The popularity of master trusts in the defined contribution (DC) pensions market has grown considerably over the last few years, particularly with the advent of auto-enrolment. But despite many large schemes being newer to the market, master trusts do not come without their data challenges.
According to research we conducted last year, 92% of master trusts were being used for auto-enrolment purposes with a huge majority accepting employers of all sizes. You can read the full report here. On a daily basis, hundreds of thousands of member data records are being shared between employers and their pension scheme. Your scheme must constantly keep up with changes in personal details, employment details, earnings and contribution levels. You’re also likely to be receiving individual record updates from members themselves or may be receiving data directly from payroll. This creates a mixing pot where discrepancies between employer records and those which you hold are rife. Strong validation processes are vital when it comes to the source of data.

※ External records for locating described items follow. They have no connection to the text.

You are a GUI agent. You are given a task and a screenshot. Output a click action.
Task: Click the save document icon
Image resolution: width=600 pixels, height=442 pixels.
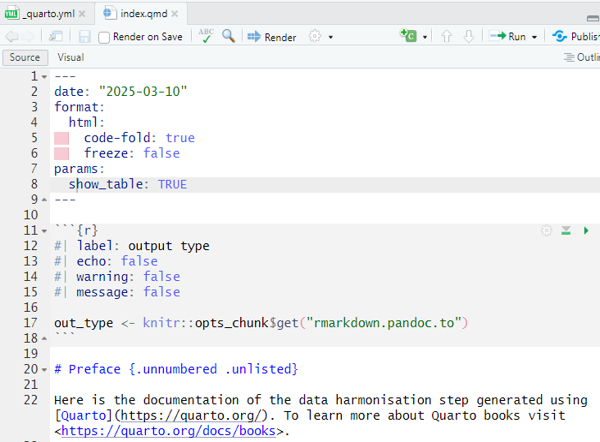point(84,37)
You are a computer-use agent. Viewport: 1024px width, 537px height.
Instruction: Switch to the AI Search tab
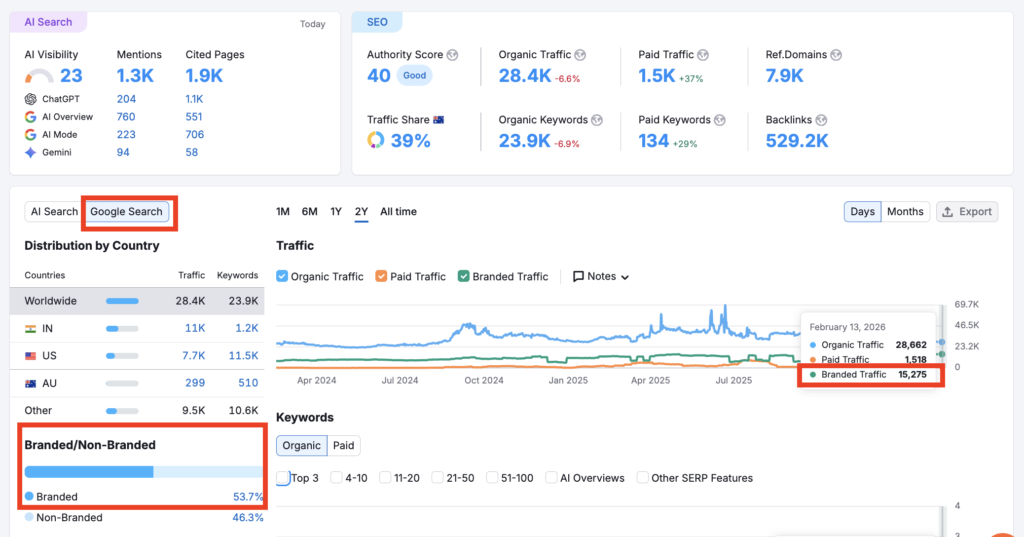(54, 212)
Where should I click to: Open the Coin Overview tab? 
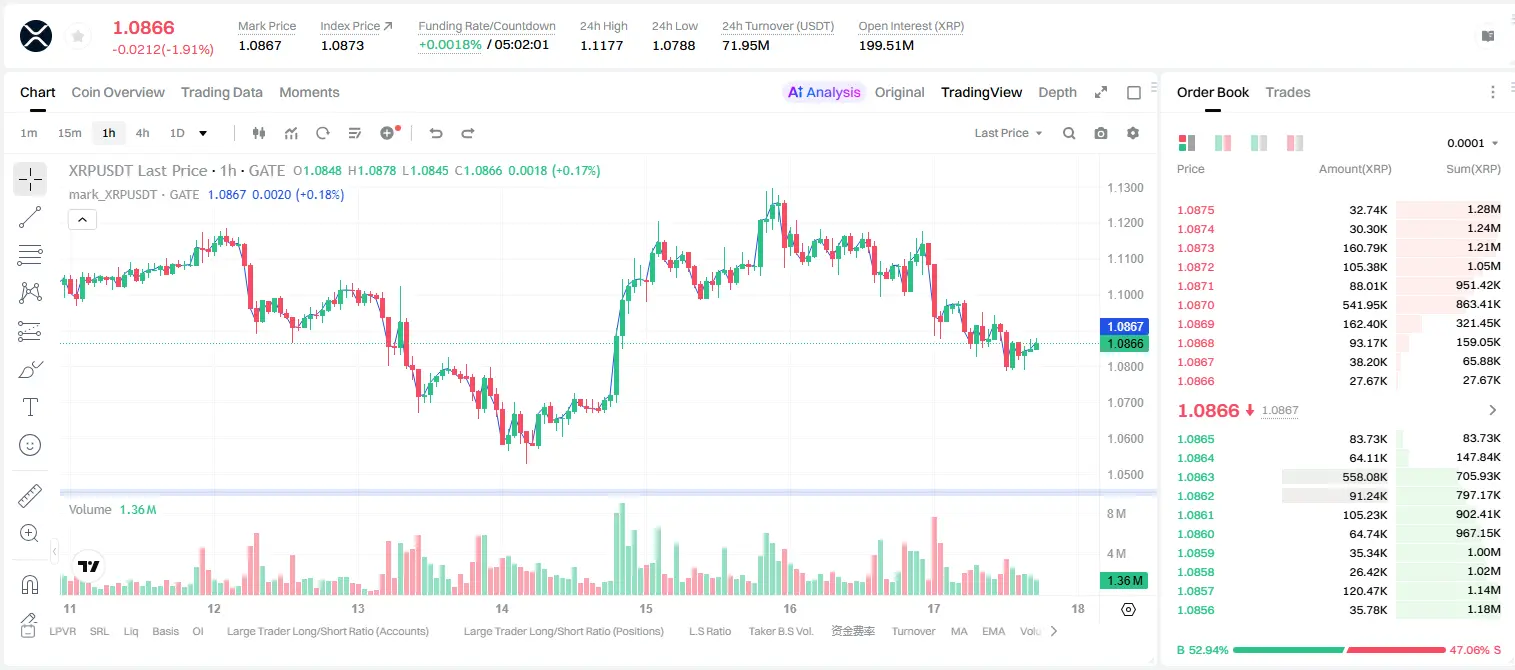click(x=118, y=92)
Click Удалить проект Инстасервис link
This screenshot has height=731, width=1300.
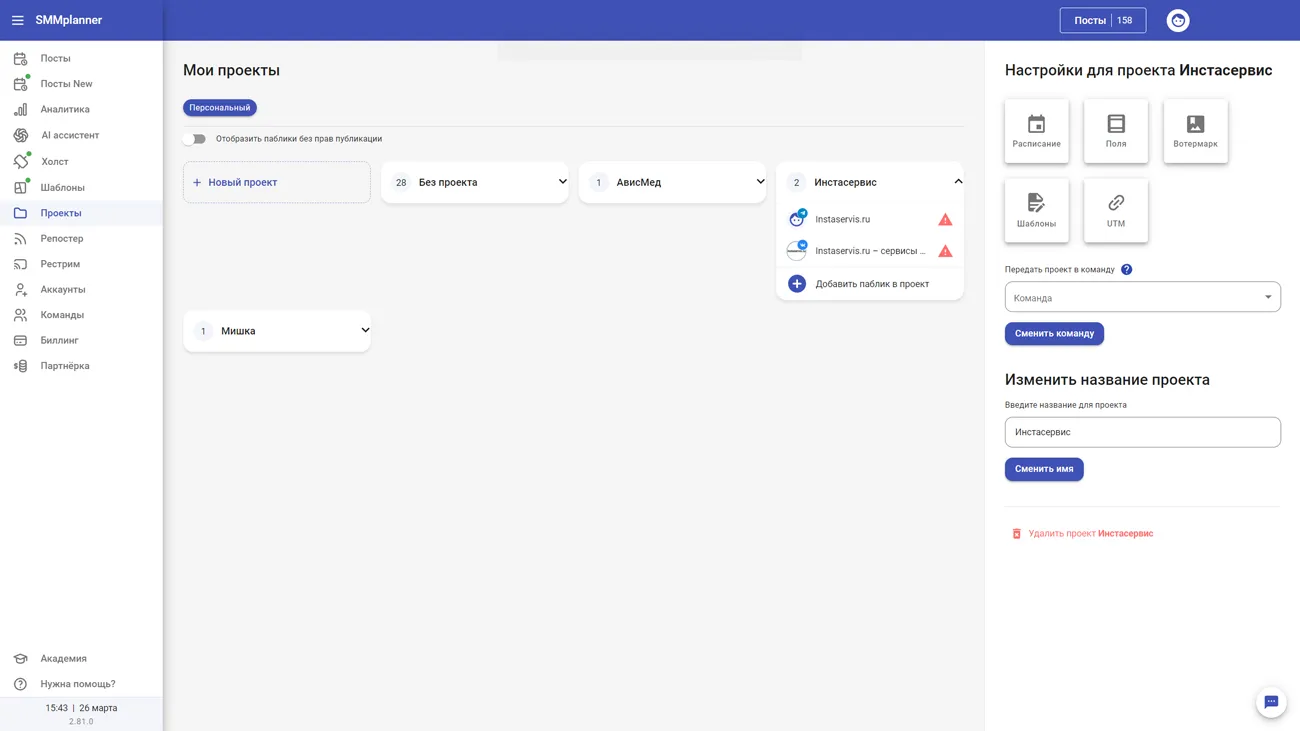1089,534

An added challenge comes from transient workforces, where employees regularly move from company to company – something which is not uncommon in many industries. Your data may have to keep up with frequent changes, as well as matching new employer records to existing members to avoid duplication.
There is an increased focus on the way a pension scheme manages data, to ensure compliance with the Pensions Regulator’s record keeping requirements and Code of Practice 15, to put your pension scheme in good stead for ongoing supervision once your master trust is authorised and pensions dashboard too. Good record keeping data scores can also be used to demonstrate good governance practices – enticing new business.